Arrivée à la fin de cette période, c’est à dire la 85ème année pour les oeuvres publiées avant la première guerre mondiale, l’oeuvre est dite « tombée dans le domaine publique » (pourquoi ce mot tomber… quelle chute ? :)) Vous pourrez donc la jouer à loisir où bon vous semble. En revanche, et c’est là où ça se corse, ce n’est pas parce qu’une oeuvre est tombée dans le domaine publique que vous avez le droit de la photocopier. Car il y a d’autres acteurs du monde des partitions qui réclament le respect de leur travail. Le plus connu est l’éditeur.

Qui c’est cette bête là ? Rappelez-vous, il s’agit par exemple de Henry Lemoine, Salabert et autres noms que l’on peut lire en bas des partitions que vous achetez en magasin. Il s’agit d’entreprises qui saisissent le texte pour rendre la lecture fluide, rajoute des précisions pour aider à les jouer (comme les doigtés par exemple), et les fabriquent en masse pour pouvoir les livrer ensuite aux magasins de musique physiques ou dématérialisés. J’entends par ce dernier terme les « e-magasins » sur internet qui respectent la législation comme Di-Arezzo, Diam ou La flûte de pan pour le classique ou Noviscore plutôt orienté variétés.

Pour revenir à notre oeuvre tombée dans le domaine publique, vous avez en revanche le droit de recopier l’oeuvre à la main ou avec un logiciel d’écriture, et même de la photocopier ensuite. Il en existe une multitude d’outil informatique pour éditer soi-même comme par exemple Musescore (gratuit), EncoreFinale ou Sibélius. Des applications pour tablette font également ça assez bien comme NotateMe et Notion.

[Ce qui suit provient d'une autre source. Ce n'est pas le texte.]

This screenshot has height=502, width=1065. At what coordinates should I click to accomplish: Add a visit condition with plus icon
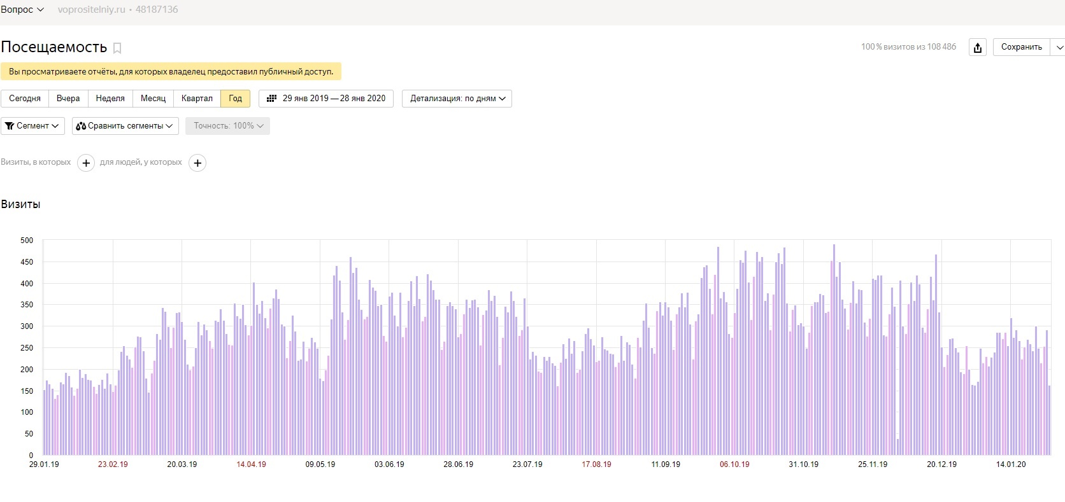tap(86, 163)
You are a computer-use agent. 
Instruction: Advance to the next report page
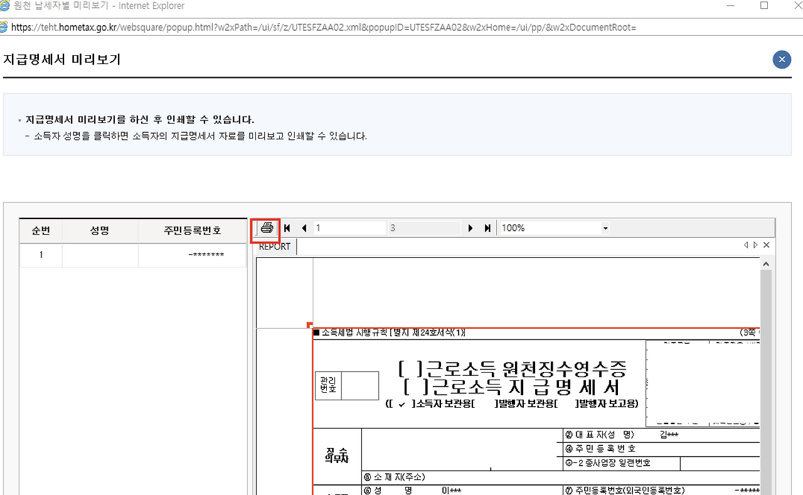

Le cas d’oeuvres musicales écrites par plusieurs auteurs :

Il existe des oeuvres musicales ayant plusieurs « créateurs » : l’auteur et le compositeur par exemple. C’est souvent le cas des chansons ou des opéras. L’auteur (appelé aussi poète ou écrivin) en écrit le texte que l’on prononce en francais, anglais ou autre. Le compositeur écrit la musique. Dans le cas de la variété, la composition peut se répartir entre le « mélodiste » qui à eu l’idée de l’air, et l’arrangeur qui a créé les accompagnements de cet air. Dans le cas donc de plusieurs créateurs associés pour créer la musique, le calcul se fait à partir de la mort du dernier survivant.

 

Comment faire des photocopies de partitions et être dans la légalité :

Distinguer le lieu public du lieu privé :

En tant que particulier, vous n’avez donc pas le droit de photocopier de partitions protégées, et ce même s’il s’agit d’une partition dont vous possédez l’original. Cependant, vous pouvez le faire à titre privé, à votre domicile. Mais la photocopie doit rester chez vous, ou dans un autre espace privé. Vous ne pouvez pas l’emporter dans un lieu public. Un lieu public concrètement est une école, un conservatoire, une association, une salle de concert ou de spectacle, ou la rue (sauf si elle se trouve dans votre sac qui est légalement un espace privé).

Vous ne pouvez-donc sortir et exposer dans ce type de lieu de photocopies d’oeuvres protégées, et/ou les jouer sans autorisation. Et oui je sais c’est dur… mais c’est dur aussi pour un auteur d’avoir du mal à finir ses fins de mois, parce que le fruit de son travail n’est pas un objet matériel. Imaginez qu’on puisse « photocopier » des machines à laver… les ingénieurs qui les conçoivent et les ouvriers qui les fabriquent auraient du soucis à se faire non ?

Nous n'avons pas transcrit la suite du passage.